Friday, March 6, 2015


This article was inspired by a single sentence buried in a recent editorial published in that other local newspaper. The article was spot-on concerning the lack of honesty from our elected leaders and the news media one sentence from that editorial has been a burr under my saddle ever since I read it: “Businessmen are generally taught in the finest business schools that honesty is a weakness.” Really? Granted, the brunt of my classes were taken at a private Methodist college where such teachings would go against official doctrine so maybe I was sheltered, but I doubt it.

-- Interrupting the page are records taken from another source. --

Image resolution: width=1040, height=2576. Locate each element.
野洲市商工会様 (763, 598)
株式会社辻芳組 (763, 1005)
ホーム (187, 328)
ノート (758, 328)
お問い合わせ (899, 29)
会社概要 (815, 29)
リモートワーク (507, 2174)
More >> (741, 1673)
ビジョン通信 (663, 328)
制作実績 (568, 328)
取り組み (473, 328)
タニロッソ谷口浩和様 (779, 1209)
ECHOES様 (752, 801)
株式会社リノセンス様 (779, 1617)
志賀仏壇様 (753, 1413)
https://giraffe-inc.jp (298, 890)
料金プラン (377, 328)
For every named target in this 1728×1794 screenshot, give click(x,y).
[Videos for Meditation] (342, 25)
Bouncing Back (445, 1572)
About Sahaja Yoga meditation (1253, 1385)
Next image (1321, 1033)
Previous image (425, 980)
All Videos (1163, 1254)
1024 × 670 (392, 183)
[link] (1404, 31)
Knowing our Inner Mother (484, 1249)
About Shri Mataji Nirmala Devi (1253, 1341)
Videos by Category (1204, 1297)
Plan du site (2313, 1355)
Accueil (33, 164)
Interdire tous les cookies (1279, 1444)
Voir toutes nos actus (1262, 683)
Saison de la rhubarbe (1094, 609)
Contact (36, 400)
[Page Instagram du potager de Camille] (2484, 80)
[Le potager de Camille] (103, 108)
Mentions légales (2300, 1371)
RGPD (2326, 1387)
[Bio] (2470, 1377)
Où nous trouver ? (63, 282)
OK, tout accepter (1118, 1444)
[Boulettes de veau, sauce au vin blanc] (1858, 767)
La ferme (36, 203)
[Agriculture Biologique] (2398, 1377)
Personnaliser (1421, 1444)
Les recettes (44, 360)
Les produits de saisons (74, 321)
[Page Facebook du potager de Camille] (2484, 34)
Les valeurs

As any businessperson would attest, we are offered a daily chance to scam or otherwise be dishonest. I could sell a client a used hard drive and pass it off as new. I could underreport my meager earnings to the tax man. I could get into the big bucks by developing some scam software. Or, hey, here’s a good one: I could convince you all that I’m building Disneyland in your back yard! There are so many other chances to cheat my fellow man and increase my wealth but I do not. Why? Well, evidently because I didn’t attend one of the “finest business schools” that turn me into a cheat and liar.

If I’m completely honest with myself (which is VERY hard to do) I admit to a bit of envy for the scam artists I often write about in this column. I was in awe of the skills of the “IRS agent” who tried to scam me a few weeks ago. The fellow from Nigeria that will soon mail me a $5,000 check is making a killing from less skeptical people. The companies that sell “registry optimizers” and sham antivirus programs are living the good life while I toil to make an honest living.

Other than calling out that editor for making a foolish statement, I think what I’m trying to say is this: You folks who fall for scams and install all that junk software or otherwise fall for scams need to understand that dishonest people are everywhere and they are after you. When an online ad says you can speed your computer up or fix “registry” or “driver” problems, don’t believe it. When the IRS or the utility company calls the threaten you, hang up on them. You darn sure shouldn’t hand over your credit card to anyone who asks for it.

You’re wrong, Mr. Editor of that other newspaper; scammers take the same easy route that Pat Robertson and some theme park developers take: They prey on your greed and fear. They promise you the world in exchange for a little bit your soul. That’s not taught in business school. That’s something they learn on their own.